▶ _WHAT TO WORK ON_
Extract the items below word for word, starting at the first line and stopping after the line that contains "tap(86, 562)".

▶ _LISTED ENTRIES_
^^^^^^^^

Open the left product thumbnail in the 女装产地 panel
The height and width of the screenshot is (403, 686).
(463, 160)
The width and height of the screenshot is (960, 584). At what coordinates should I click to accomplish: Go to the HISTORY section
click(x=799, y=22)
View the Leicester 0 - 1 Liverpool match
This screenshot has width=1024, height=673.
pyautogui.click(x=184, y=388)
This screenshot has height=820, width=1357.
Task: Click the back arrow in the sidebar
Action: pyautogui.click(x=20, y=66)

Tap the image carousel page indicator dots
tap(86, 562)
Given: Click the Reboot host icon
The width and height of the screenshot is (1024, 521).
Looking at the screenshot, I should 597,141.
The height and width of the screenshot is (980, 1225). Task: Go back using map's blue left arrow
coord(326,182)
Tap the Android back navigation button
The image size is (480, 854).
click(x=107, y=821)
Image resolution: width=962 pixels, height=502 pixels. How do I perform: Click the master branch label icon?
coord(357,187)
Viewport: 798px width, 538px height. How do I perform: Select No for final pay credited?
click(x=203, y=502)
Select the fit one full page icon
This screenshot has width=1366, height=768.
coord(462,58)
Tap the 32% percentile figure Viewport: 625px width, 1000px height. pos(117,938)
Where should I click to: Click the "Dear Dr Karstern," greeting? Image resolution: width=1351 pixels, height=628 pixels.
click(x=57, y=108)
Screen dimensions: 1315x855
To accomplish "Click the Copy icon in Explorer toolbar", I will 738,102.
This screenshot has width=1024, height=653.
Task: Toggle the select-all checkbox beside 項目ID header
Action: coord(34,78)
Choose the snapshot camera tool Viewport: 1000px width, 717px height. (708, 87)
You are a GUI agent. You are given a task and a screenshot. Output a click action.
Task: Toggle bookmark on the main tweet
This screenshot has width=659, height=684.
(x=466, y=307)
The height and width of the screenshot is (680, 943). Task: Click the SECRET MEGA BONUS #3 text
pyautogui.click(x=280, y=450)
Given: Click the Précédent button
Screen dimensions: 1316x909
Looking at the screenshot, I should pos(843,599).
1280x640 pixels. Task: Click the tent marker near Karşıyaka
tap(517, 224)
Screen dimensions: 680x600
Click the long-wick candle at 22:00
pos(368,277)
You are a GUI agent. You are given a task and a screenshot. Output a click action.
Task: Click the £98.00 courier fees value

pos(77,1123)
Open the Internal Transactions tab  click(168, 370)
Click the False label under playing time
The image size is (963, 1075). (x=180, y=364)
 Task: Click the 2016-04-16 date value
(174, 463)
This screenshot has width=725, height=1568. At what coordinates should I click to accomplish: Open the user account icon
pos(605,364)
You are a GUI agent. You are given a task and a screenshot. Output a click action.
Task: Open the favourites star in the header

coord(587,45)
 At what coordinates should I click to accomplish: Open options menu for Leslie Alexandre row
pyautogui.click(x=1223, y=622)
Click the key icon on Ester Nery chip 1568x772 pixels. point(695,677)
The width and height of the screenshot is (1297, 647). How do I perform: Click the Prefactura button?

^^^^^^^^

▶ _ANSWER TO THE TASK_
Open the left product thumbnail in the 女装产地 panel
The height and width of the screenshot is (403, 686).
(463, 160)
The width and height of the screenshot is (960, 584). At what coordinates should I click to accomplish: Go to the HISTORY section
click(x=799, y=22)
View the Leicester 0 - 1 Liverpool match
This screenshot has width=1024, height=673.
pyautogui.click(x=184, y=388)
This screenshot has height=820, width=1357.
Task: Click the back arrow in the sidebar
Action: pyautogui.click(x=20, y=66)

Tap the image carousel page indicator dots
tap(86, 562)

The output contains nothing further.